> [MATERIAL FOR THE TASK]
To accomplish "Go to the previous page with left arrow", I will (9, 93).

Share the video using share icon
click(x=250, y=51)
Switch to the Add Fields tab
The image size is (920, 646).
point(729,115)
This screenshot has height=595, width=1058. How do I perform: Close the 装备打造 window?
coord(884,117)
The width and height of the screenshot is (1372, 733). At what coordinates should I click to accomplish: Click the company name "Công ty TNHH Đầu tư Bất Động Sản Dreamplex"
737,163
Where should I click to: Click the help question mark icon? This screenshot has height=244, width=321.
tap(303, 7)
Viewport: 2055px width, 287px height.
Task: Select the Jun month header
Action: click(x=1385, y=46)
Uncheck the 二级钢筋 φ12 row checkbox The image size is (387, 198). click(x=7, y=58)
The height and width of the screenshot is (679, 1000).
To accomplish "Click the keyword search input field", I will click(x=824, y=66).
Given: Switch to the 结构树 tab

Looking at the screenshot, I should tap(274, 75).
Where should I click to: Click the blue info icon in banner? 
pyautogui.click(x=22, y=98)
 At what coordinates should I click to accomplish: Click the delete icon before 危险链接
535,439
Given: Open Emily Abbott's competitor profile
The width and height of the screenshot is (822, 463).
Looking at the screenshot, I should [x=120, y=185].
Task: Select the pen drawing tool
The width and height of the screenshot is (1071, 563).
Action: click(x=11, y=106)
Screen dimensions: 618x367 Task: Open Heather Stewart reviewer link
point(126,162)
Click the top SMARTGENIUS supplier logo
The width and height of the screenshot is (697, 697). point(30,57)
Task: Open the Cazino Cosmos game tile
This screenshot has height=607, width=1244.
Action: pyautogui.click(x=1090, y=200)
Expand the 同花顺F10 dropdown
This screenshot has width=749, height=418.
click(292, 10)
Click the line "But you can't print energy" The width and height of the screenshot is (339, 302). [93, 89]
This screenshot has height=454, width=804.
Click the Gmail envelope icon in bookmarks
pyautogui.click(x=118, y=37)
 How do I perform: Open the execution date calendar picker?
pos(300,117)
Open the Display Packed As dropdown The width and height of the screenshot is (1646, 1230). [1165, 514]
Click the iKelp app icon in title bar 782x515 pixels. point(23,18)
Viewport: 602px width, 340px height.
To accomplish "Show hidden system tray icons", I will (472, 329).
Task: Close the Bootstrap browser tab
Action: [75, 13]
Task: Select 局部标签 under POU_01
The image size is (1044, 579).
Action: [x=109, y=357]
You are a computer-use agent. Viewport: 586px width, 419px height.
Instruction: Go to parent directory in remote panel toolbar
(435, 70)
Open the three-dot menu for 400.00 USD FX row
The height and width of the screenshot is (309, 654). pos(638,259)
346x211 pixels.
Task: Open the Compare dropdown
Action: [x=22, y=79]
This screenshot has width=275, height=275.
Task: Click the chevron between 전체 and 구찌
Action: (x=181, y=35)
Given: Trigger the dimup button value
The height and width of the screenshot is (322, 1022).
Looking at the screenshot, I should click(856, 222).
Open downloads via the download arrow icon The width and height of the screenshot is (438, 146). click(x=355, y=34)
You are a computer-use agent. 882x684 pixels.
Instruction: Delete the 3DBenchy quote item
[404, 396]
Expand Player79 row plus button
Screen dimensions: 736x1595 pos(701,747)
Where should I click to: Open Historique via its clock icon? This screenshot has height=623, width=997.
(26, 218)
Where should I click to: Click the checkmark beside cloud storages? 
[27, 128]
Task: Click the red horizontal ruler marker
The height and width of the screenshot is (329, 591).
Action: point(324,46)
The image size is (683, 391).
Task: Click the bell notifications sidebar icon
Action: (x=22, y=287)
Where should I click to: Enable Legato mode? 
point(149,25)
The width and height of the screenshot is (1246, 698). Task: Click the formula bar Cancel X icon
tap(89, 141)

> [WHAT TO PRODUCE] Everything in the material should be repeated exactly as written.

> [RESPONSE AREA]
To accomplish "Go to the previous page with left arrow", I will (9, 93).

Share the video using share icon
click(x=250, y=51)
Switch to the Add Fields tab
The image size is (920, 646).
point(729,115)
This screenshot has height=595, width=1058. How do I perform: Close the 装备打造 window?
coord(884,117)
The width and height of the screenshot is (1372, 733). At what coordinates should I click to accomplish: Click the company name "Công ty TNHH Đầu tư Bất Động Sản Dreamplex"
737,163
Where should I click to: Click the help question mark icon? This screenshot has height=244, width=321.
tap(303, 7)
Viewport: 2055px width, 287px height.
Task: Select the Jun month header
Action: click(x=1385, y=46)
Uncheck the 二级钢筋 φ12 row checkbox The image size is (387, 198). click(x=7, y=58)
The height and width of the screenshot is (679, 1000).
To accomplish "Click the keyword search input field", I will click(x=824, y=66).
Given: Switch to the 结构树 tab

Looking at the screenshot, I should tap(274, 75).
Where should I click to: Click the blue info icon in banner? 
pyautogui.click(x=22, y=98)
 At what coordinates should I click to accomplish: Click the delete icon before 危险链接
535,439
Given: Open Emily Abbott's competitor profile
The width and height of the screenshot is (822, 463).
Looking at the screenshot, I should [x=120, y=185].
Task: Select the pen drawing tool
The width and height of the screenshot is (1071, 563).
Action: click(x=11, y=106)
Screen dimensions: 618x367 Task: Open Heather Stewart reviewer link
point(126,162)
Click the top SMARTGENIUS supplier logo
The width and height of the screenshot is (697, 697). point(30,57)
Task: Open the Cazino Cosmos game tile
This screenshot has height=607, width=1244.
Action: pyautogui.click(x=1090, y=200)
Expand the 同花顺F10 dropdown
This screenshot has width=749, height=418.
click(292, 10)
Click the line "But you can't print energy" The width and height of the screenshot is (339, 302). [93, 89]
This screenshot has height=454, width=804.
Click the Gmail envelope icon in bookmarks
pyautogui.click(x=118, y=37)
 How do I perform: Open the execution date calendar picker?
pos(300,117)
Open the Display Packed As dropdown The width and height of the screenshot is (1646, 1230). [1165, 514]
Click the iKelp app icon in title bar 782x515 pixels. point(23,18)
Viewport: 602px width, 340px height.
To accomplish "Show hidden system tray icons", I will (472, 329).
Task: Close the Bootstrap browser tab
Action: [75, 13]
Task: Select 局部标签 under POU_01
The image size is (1044, 579).
Action: [x=109, y=357]
You are a computer-use agent. Viewport: 586px width, 419px height.
Instruction: Go to parent directory in remote panel toolbar
(435, 70)
Open the three-dot menu for 400.00 USD FX row
The height and width of the screenshot is (309, 654). pos(638,259)
346x211 pixels.
Task: Open the Compare dropdown
Action: [x=22, y=79]
This screenshot has width=275, height=275.
Task: Click the chevron between 전체 and 구찌
Action: (x=181, y=35)
Given: Trigger the dimup button value
The height and width of the screenshot is (322, 1022).
Looking at the screenshot, I should click(856, 222).
Open downloads via the download arrow icon The width and height of the screenshot is (438, 146). click(x=355, y=34)
You are a computer-use agent. 882x684 pixels.
Instruction: Delete the 3DBenchy quote item
[404, 396]
Expand Player79 row plus button
Screen dimensions: 736x1595 pos(701,747)
Where should I click to: Open Historique via its clock icon? This screenshot has height=623, width=997.
(26, 218)
Where should I click to: Click the checkmark beside cloud storages? 
[27, 128]
Task: Click the red horizontal ruler marker
The height and width of the screenshot is (329, 591).
Action: point(324,46)
The image size is (683, 391).
Task: Click the bell notifications sidebar icon
Action: (x=22, y=287)
Where should I click to: Enable Legato mode? 
point(149,25)
The width and height of the screenshot is (1246, 698). Task: Click the formula bar Cancel X icon
tap(89, 141)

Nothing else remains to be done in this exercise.